# Gradient Descent

So we have our hypothesis function and we have a way of measuring how accurate it is. Now what we need is a way to automatically improve our hypothesis function. That's where gradient descent comes in.

To get the most accurate hypothesis, we must **minimize the cost function**. (This means that we have to find values for $$θ\_0, θ\_1$$ such that the cost function would have a minimum value).

To do so, we take the derivative (the line tangent to a function) of our cost function. The slope of the tangent is the derivative at that point and it will give us a direction to move towards. We make steps down that derivative by the parameter $$α$$, called the **learning rate**.

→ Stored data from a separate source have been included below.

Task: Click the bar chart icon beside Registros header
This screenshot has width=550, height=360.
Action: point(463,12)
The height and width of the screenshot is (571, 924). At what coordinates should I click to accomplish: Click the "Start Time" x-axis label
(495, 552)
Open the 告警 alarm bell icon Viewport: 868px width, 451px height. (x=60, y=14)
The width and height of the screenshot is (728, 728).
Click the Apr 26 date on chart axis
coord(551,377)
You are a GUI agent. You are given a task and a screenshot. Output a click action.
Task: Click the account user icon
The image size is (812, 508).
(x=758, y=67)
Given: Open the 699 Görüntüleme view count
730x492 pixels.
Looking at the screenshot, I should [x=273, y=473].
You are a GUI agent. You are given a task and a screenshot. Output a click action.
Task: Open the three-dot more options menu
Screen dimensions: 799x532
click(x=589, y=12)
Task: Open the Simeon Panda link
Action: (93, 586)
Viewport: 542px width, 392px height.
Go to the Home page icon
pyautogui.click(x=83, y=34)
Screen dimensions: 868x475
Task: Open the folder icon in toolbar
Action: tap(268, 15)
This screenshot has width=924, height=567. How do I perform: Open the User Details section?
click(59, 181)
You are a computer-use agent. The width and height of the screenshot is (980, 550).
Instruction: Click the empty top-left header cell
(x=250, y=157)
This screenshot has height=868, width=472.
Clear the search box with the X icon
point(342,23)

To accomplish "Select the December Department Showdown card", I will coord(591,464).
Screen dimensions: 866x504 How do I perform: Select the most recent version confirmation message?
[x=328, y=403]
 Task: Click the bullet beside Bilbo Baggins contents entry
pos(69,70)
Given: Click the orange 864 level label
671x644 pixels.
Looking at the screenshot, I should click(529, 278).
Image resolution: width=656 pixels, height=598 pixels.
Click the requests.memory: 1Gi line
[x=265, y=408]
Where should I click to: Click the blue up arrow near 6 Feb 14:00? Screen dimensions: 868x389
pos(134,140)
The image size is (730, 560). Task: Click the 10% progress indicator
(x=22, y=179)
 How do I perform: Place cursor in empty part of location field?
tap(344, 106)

The gradient descent equation is:

repeat until convergence:{

$$θ\_j:= θ\_j − α ∂/∂θ\_j J(θ\_0,θ\_1)$$

}

for j=0 and j=1

* If $$α$$ is too small, gradient descent is slow, i.e. it takes longer to reach the minimum value of J
* If $$α$$ is too large, we may overshoot the minimum, i.e. it may fail to converge or diverge

The equation for gradient descent for *Linear Regression in One Variable* can be obtained by substituting the hypothesis function and the cost function in the gradient descent formula above. We get:

repeat until convergence:{

$$θ\_0:=θ\_0 − α (1/m) ∑\_{i=1}^{m}(h\_θ(x^{(i)})−y^{(i)})$$

$$θ\_1:=θ\_1 − α (1/m) ∑\_{i=1}^{m}((h\_θ(x^{(i)})−y^{(i)})x^{(i)})$$

}

The Gradient Descent used here is also called *Batch Gradient Descent* because it uses all the training examples in each step.